Наконец шестой стих рассматриваемой до сих пор «первой песни»: «и горести и смех» — это устойчивая (на всем протяжении творчества Окуджавы) амбивалентная формула его мироощущения: «плачет, мучается, смеется и посвистывает…» («Человек»); «сквозь смех наш короткий и плач…» («Главная песенка»); «и всё это с плачем и смехом…» («В больничное гляну окно, а там за окном — Пироговка…»); «как плачем мы и празднуем…» («Я обнимаю всех живых…») и тому подобное. Сюда подключаются многочисленные и столь же устойчивые сочетания, близкие по смыслу: «счастье и беда», «восторг и тоска», «радость и беда», «удача и неудача», «прелесть и грусть»… Причем превалирует во всех подобных антонимичных сочетаниях такой порядок слов, в котором на втором месте помещается слово, обозначающее негативную эмоцию; таким образом, Окуджава как бы сбивает позитивную эмоцию, заявленную первым словом.
За исключением «Неистов и упрям…», Окуджава не указал больше ни одного своего стихотворения 1940-х годов. Между тем из его собственных воспоминаний (хотя бы о посещении Пастернака — не с одним же только стихотворением?) очевидно, что во второй половине 1940-х годов у него уже сложился корпус сочинений, из которого он мог выбрать некоторое количество на просмотр маститому поэту, а по воспоминаниям, например, И. В. Живописцевой, он уже их «рассылал в разные журналы и газеты»[664]. Работая с 1950 года, по окончании Тбилисского университета, в сельских школах Калужской области (в Шамордине и Высокиничах)[665], а затем, с 1952 года, в Калуге, Окуджава продолжал попытки напечатать что-то из своих стихотворений: «Я на протяжении долгого времени посылал свои стихи в местную газету, откуда мне регулярно их возвращали с благими советами больше читать классику. С классикой я соприкасался, будучи учителем словесности, а на советы (в принципе-то мудрые) обижался. Однажды появился в редакции сам. Меня вспомнили, спросили, поработал ли я над собой и написал ли что-нибудь новенькое. Я сказал, что поработал и написал, и протянул все свои возвращенные из редакции стихи. После чего они были тут же напечатаны»[666]. Это случилось в газете «Молодой ленинец» 21 и 23 января 1953 года. Тогда же, как можно судить по его воспоминаниям, Окуджаву пригласили перейти на работу в газету[667].

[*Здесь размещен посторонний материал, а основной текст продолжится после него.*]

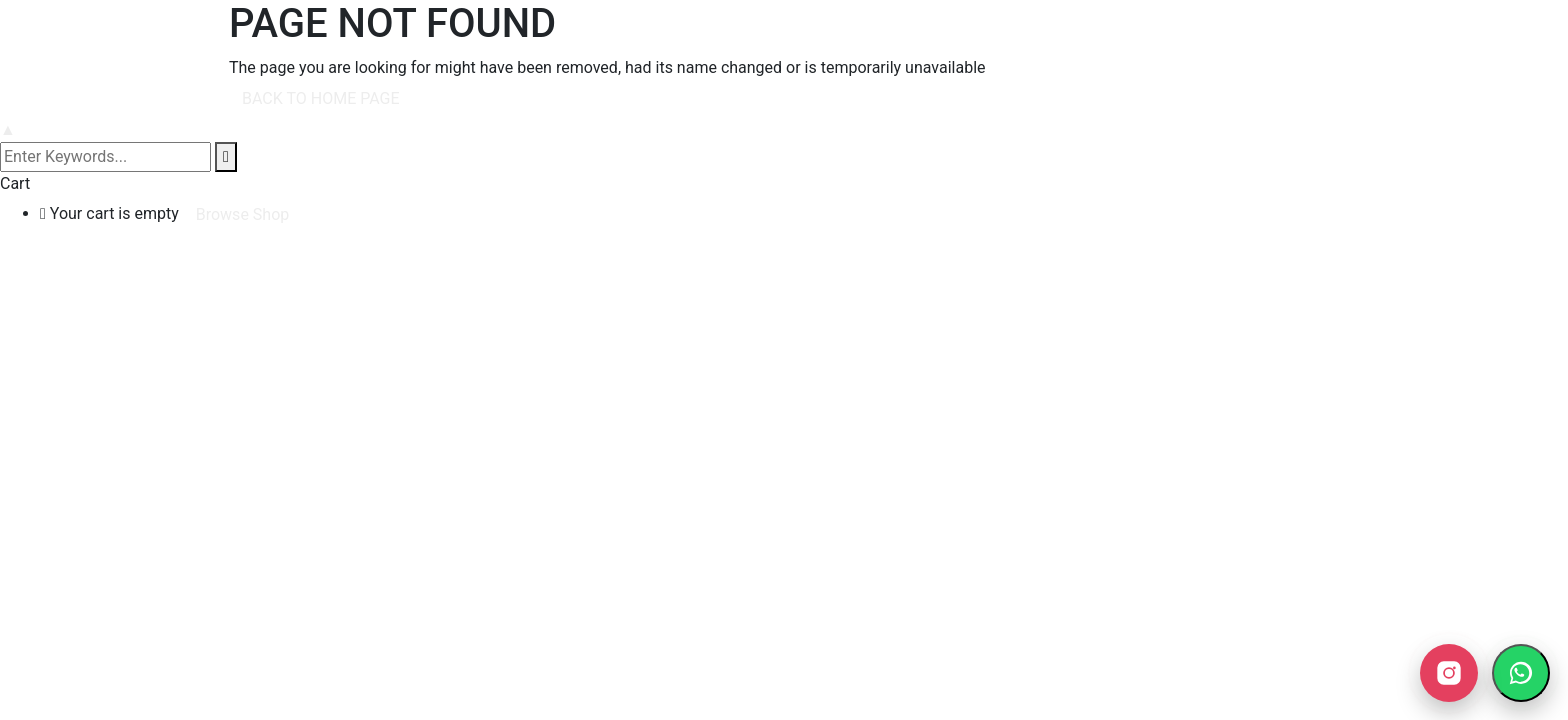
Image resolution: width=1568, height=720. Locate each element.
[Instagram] (1449, 673)
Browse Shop (243, 214)
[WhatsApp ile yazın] (1521, 673)
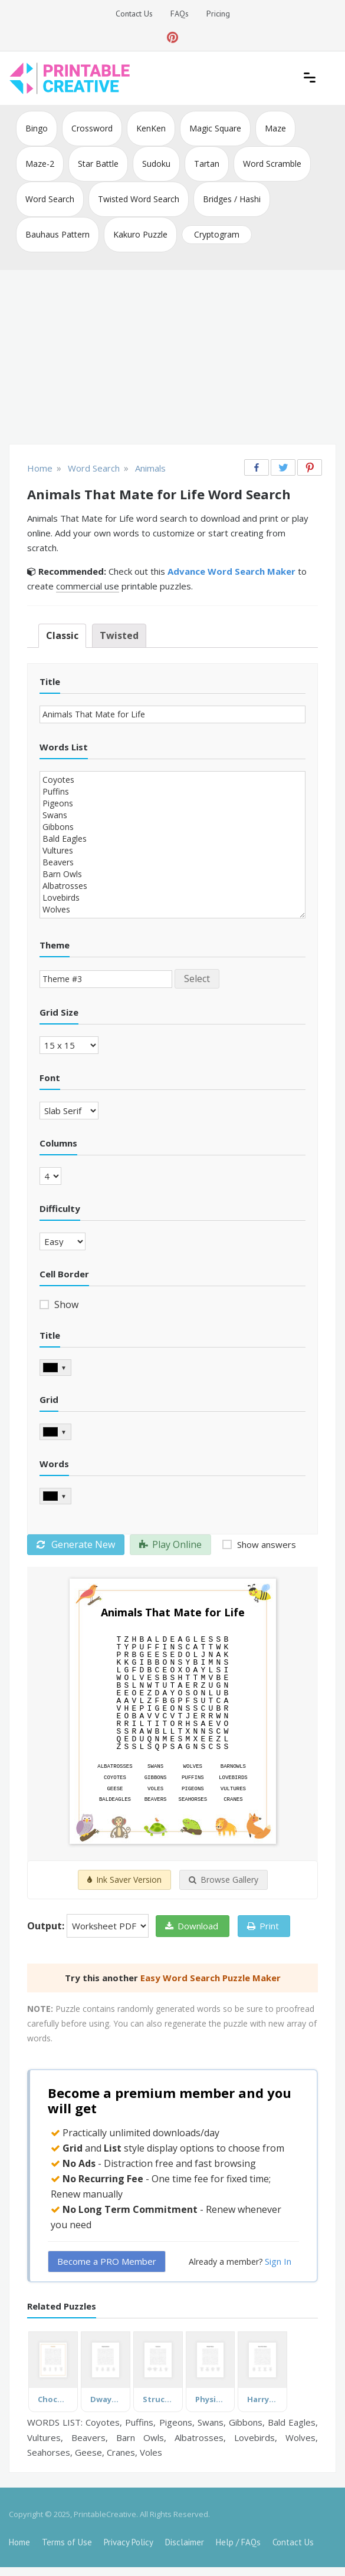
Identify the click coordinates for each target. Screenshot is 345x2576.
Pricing (218, 13)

Очевидно, что благодаря работе в газете Окуджава был замечен как поэт. Именно среди журналистов провинциальных газет черпался контингент для положенных по регламенту работы Союза писателей областных совещаний молодых литераторов. В 1954 году Окуджава был командирован в Воронеж и читал там первый вариант своей поэмы о Циолковском[668], на следующий год уже на семинаре в Калуге (21–23 мая) «Стихи и поэма Б. Окуджавы были вынесены на индивидуальную консультацию»[669], а «К открытию третьего Всесоюзного совещания молодых писателей, которое будет происходить в Москве в ноябре этого года, намечено выпустить… книгу стихов Б. Окуджавы»[670]. То, что публиковал Окуджава в 1953–1956 годах (если вводить это в разряд жанровых определений), можно назвать «стихотворениями на случай» (то, что в XVIII веке было писать не зазорно, а в советские времена стало аттестоваться как конъюнктура): первая публикация приурочена ко дню смерти В. И. Ленина («Мое поколение»), затем излюбленным поводом для написания стихотворений у Окуджавы в 1954–1957 годах становится праздник Первое мая («Весеннее»; «Под знаменами майскими»; «Во все века и во все времена…»; «Цвет любви»), день рождения Ленина («Ленин»), день гибели Пушкина («Бессмертье»), столетие смерти Г. Гейне («Гейне»), Новый год («У городской елки»). Он сам откровенно вспоминал об этой стороне своего стихотворства: «В Калуге, где я жил одно время, работая учителем, я считался лучшим поэтом! Я писал стихи к праздникам и публиковал их в местных газетах. Меня хвалили власти, потому что я никого не беспокоил, — и у меня кружилась голова от собственной гениальности»[671]. Но можно, пожалуй, утверждать, что Окуджава читал в кругу друзей-студентов и показывал Пастернаку не эти стихотворения. Параллельно с названным комплексом «стихов на случай» Окуджава в те же годы (1954–1956) публикует стихотворения, связанные, как это не трудно заметить, с интенсивным переживанием своего детства — довоенного и военного. Впрочем, уже в первом из опубликованных стихотворений (приуроченном к очередной годовщине смерти Ленина («Мое поколение») найдем этот мотив:
…с самого детства мое поколение
ленинцами называет себя.
Из дальнейших публикаций очевидно, что наиболее органичным для мотива детства у Окуджавы оказывается его сочетание с темой войны, мотивами двора, матери и дороги (расставания). Показательно, что даже стихотворение на рождение сына посвящено грядущему неминуемому его расставанию с матерью («В дорогу»). С этой публикации 1954 года вплоть до 1996 года (сорок с лишним лет!) мотив детства постоянно присутствует в творчестве Окуджавы: «ты доволен, как мальчишка, / одиночеством своим» («В лесу»); «и мальчик с гитарой в обнимку» («Допеты все песни. И точка…»); «Я маленький… Я просто так стою» («Двадцатый век, ты — странный человек!..»); «Память, словно ребенок, ранима / и куда-то зовет и зовет» («Звездочет»); «Стало реже детство видеться, / так — какие-то клочки» («Не успел на жизнь обидеться…»); «Юность кончилась. Голос сломался» («Дальний звук городского романса…») и тому подобное — всего около тридцати таких произведений. Помимо этого, около десяти стихотворений целиком посвящены воспоминаниям детства. Очевидно, что, за исключением мотива всегда ненавидимой войны, рефлексия по поводу остальных названных атрибутов детской темы у Окуджавы выражается в неутолимом всю его жизнь сожалении об утраченном: дворе, родителях… — обо всем, что связано с детством, и о самом этом детстве[672].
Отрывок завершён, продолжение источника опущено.